Quantifying the flow of heat is called calorimetry (Simões and Piedade 3). Specialized equipment that carries out this function is the calorimeter. In the determination of the reaction heat for a particular experiment, a reaction occurs inside a calorimeter. Heat changes are measured inside the calorimeter. Calorimetry follows the Law of Conservation of Energy which implies that the quantity of heat lost by one body is the same heat gained by a different body (Wilson 32). This experiment aimed at constructing a calorimeter, determining its specific heat capacity and thereafter using the same calorimeter to resolve the molar enthalpy of neutralization for HCl.
Experimental
Part 1: Calibration: Heat Capacity of the Calorimeter
A calorimeter was constructed by layering two polystyrene cups together. A thermometer was then carefully slipped into a rubber stopper with a hole. The polystyrene cups were then put in a 400ml beaker for the purposes of stability. The thermometer was positioned in the opening of the cardboard cover and its position was fiddled with to avoid the thermometer getting too deep into the calorimeter. This was because the thermometer was not supposed to get in touch with the base of the cup.
The weight of the calorimeter without its lid was taken and recorded using an analytical balance. 50 ml of deionized water was added to the calorimeter and the weight was taken and documented. The calorimeter’s cover was replaced, and the system was left to attain thermal equilibrium for about 10 minutes. Thereafter, the temperature was measured to the nearest 0.1oC and recorded. 50ml of deionized water was heated in a beaker to a temperature of approximately 60oC. The temperature of the tepid water was also recorded to the nearest 0.1 oC.
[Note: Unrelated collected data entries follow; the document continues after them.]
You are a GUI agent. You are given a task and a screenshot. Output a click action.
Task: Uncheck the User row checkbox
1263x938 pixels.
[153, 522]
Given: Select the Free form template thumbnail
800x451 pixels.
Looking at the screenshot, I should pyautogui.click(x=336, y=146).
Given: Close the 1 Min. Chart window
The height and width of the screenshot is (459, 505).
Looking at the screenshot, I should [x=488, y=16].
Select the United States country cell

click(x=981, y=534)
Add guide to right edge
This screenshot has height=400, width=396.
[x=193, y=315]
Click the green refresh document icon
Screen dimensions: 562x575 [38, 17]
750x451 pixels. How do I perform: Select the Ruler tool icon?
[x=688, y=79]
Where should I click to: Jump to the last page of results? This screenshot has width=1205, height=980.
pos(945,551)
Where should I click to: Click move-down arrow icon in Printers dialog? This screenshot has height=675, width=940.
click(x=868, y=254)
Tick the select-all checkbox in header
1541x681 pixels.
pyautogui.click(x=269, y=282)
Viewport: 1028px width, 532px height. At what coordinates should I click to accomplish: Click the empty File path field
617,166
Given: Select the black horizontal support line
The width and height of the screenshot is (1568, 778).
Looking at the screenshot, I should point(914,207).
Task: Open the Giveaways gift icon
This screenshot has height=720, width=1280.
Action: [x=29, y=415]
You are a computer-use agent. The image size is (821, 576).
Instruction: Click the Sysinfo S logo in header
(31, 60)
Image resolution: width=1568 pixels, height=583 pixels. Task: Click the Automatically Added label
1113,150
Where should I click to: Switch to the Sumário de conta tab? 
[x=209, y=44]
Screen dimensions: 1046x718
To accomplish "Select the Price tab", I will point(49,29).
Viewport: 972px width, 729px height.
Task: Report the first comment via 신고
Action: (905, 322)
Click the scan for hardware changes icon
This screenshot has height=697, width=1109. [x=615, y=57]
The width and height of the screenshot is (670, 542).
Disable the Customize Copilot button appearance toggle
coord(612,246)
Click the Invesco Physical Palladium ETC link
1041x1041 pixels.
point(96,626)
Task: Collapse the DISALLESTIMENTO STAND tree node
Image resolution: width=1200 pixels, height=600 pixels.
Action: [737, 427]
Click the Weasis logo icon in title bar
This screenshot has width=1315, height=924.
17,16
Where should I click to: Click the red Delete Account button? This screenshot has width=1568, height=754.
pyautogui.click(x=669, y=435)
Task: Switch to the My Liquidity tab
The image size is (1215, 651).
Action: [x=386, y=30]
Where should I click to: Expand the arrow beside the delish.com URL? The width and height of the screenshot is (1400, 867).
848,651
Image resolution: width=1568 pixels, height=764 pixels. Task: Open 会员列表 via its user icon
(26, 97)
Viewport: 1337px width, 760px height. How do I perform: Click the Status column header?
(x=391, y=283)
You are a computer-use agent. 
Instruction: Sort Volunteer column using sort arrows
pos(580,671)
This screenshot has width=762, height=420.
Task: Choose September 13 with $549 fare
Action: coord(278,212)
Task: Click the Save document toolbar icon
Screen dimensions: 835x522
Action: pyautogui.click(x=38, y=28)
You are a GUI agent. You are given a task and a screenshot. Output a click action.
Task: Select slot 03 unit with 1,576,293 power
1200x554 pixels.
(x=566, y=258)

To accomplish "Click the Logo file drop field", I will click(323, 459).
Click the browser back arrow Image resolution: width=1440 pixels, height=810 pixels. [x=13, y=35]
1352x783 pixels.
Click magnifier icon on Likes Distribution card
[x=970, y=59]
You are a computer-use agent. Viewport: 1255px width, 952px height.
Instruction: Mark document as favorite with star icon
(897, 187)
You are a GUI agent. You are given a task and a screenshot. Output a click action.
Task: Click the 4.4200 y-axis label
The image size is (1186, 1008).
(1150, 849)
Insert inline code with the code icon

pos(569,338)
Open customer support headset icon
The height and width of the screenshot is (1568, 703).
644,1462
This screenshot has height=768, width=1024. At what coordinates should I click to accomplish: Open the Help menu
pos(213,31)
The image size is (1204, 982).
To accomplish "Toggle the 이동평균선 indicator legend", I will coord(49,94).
The warm water was poured into the calorimeter without delay, whirling the beaker gently so as to mix the warm and cold water properly and enable more precise measurements. The lid together with the thermometer was put back to the calorimeter and the contents cautiously mixed. A temperature reading was taken after every five seconds for the first 15 seconds. Thereafter, the temperature was observed for 3 minutes, documenting the changes at each 15-second interval. The calorimeter lid was removed, and the weight of the calorimeter (together with the mixture of warm and cold water) was taken using the same set of scales that had been used earlier in the experiment.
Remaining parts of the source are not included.